When I was using a Mac, I had paid for fantastic tools like Affinity Designer and Affinity Photo both great Photoshop alternatives without a monthly subscription. Although they were purchased by Canva recently, they seem to be keeping their one-shot payment business model which is what it was supposed to be for a local-only software. I haven't been using them for years, but I know that I can go ahead and install them tomorrow if I wanted to. That's what ownership is about.
I'm okay with paying for remote services monthly because I know that they have ongoing costs for the provider based on your usage metrics. I'm not okay for anything other than paying for major version upgrades for local-only (or remote-optional software) though. It feels like extortion to me. Make your development costs for bug fixes and small improvements part of your pricing model, like games, I'm perfectly fine with that. I like Jetbrains IDEs more than Micrsofot's Visual Studio for that reason: you can keep using your software indefinitely without your license expiring as with Visual Studio. But, you can keep paying for annual upgrades if you want for improvements and whatever. That's how it should be.

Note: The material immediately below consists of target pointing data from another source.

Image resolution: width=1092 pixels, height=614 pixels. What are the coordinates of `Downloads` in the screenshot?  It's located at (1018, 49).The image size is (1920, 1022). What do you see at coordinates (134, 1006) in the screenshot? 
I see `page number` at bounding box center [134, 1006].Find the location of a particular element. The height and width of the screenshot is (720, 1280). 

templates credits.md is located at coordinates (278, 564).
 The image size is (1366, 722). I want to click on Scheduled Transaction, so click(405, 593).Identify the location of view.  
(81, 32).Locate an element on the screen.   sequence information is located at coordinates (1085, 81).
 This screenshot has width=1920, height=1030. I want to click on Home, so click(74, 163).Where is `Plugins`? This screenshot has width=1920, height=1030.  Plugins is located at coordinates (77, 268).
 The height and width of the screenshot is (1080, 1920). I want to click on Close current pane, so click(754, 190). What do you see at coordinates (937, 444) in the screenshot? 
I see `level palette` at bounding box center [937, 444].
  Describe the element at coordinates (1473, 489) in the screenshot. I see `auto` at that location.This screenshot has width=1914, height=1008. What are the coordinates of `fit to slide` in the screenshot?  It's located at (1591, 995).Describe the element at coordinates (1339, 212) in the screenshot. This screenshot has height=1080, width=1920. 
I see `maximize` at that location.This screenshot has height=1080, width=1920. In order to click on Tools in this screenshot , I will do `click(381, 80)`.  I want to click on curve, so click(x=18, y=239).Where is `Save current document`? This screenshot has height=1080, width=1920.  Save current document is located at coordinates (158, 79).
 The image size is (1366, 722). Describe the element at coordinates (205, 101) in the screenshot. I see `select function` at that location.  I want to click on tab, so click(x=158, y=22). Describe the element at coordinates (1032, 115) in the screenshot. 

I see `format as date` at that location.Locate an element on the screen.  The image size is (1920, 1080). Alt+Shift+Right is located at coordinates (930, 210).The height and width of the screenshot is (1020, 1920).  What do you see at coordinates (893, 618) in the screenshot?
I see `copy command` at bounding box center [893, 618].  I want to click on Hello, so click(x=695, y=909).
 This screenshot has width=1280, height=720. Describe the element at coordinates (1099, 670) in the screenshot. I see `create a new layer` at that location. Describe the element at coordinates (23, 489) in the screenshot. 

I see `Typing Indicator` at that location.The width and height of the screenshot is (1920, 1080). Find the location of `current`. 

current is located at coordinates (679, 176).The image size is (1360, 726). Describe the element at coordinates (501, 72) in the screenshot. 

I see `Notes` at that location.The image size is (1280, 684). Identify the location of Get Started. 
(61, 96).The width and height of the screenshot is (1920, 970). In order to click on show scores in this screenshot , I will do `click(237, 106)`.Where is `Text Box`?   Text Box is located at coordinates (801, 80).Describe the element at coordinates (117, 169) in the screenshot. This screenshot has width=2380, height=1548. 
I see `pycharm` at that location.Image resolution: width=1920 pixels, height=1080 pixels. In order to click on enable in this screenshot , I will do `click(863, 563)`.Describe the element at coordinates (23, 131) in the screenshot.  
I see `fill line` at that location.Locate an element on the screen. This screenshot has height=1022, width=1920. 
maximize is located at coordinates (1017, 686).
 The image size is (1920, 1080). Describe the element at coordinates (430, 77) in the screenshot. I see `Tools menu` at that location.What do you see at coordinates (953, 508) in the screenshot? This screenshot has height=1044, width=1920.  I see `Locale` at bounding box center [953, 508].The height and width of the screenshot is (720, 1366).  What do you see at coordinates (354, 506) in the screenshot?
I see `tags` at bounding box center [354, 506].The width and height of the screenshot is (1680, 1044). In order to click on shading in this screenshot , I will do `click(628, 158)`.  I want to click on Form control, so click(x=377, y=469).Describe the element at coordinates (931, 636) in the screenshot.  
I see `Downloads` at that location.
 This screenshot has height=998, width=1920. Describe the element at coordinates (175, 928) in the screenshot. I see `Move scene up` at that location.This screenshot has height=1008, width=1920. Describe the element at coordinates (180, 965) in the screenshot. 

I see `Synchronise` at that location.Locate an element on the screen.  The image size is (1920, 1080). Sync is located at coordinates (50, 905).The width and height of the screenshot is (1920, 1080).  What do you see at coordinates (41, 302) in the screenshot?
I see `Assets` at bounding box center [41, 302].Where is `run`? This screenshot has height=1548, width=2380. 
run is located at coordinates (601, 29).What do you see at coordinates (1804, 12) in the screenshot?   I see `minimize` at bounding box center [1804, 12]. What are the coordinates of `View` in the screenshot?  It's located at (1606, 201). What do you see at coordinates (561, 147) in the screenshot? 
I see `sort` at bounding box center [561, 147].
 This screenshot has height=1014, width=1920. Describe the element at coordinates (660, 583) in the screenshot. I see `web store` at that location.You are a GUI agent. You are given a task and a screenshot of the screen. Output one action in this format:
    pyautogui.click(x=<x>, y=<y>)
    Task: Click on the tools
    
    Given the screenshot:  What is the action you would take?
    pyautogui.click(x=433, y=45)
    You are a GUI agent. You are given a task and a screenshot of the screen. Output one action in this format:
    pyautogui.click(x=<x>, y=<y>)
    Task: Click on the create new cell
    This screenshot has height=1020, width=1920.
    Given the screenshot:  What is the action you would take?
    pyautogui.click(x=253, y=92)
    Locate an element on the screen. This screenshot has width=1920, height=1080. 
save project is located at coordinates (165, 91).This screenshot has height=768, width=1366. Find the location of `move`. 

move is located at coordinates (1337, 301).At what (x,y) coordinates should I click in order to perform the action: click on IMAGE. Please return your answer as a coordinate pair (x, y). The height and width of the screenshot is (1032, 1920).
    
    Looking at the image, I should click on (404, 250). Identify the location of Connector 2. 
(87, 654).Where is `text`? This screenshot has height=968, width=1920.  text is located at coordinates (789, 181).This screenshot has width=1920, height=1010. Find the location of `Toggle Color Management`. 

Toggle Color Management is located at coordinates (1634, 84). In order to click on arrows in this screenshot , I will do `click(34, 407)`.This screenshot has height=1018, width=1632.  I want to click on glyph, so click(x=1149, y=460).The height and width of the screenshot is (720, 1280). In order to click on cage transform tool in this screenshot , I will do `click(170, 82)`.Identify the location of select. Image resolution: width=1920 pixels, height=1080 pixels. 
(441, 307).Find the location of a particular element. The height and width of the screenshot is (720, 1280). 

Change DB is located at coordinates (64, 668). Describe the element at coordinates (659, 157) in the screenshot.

I paid for Zorin OS for the same reason. I'm not a Linux user, but it's a beautiful distro that's very easy to adapt to for Windows users like me. I wanted to support its development, and having perpetual access to it without worrying about my subscription expiring incentivized me to pay for it.

Berkeley Mono from US Graphics is another success story in that regard. It's a beautiful monospaced typeface. I love it, and the one-time payment for a perpetual license to use it. I'm all paying for beautiful stuff as long as it feels fair. A substantial upgrade from the V1 version required a payment too, but it didn't suddenly invalidate the license you had.

You can see that there is a pattern to this. Ad-based free services are almost universally bad for you. Subscription is fine if you're paying for something ongoing. Paying for software for one-time if it's local-oriented use is the best. Commercial software developers should be focusing on these models, and hopefully leave abusive practices like "renew your license to use this software every month that you don't even need Internet for".
So, deriving from the wise words of Michael Pollan, my advice would be:
Pay for stuff, not too much, mostly once.
It's a way healthier approach than trying to live on "free" apps and services, but actually paying with your data, by sacrificing your privacy, and jeopardizing your mental health. If a platform provides alternatives, pick the paid option. Dopamine exhaustion can cost you more than $10 a month. Not even the treatment costs, but the opportunity cost.
When you start looking for such alternatives, you'll notice that great things are happening in free and commercial software ecosystems in general. We're sometimes too imbued in big tech news and feel like everything's going bad for us, but we need to take note that that's mostly because ads and hype are intertwined. When you look beyond the billboards, there are many good people doing good things.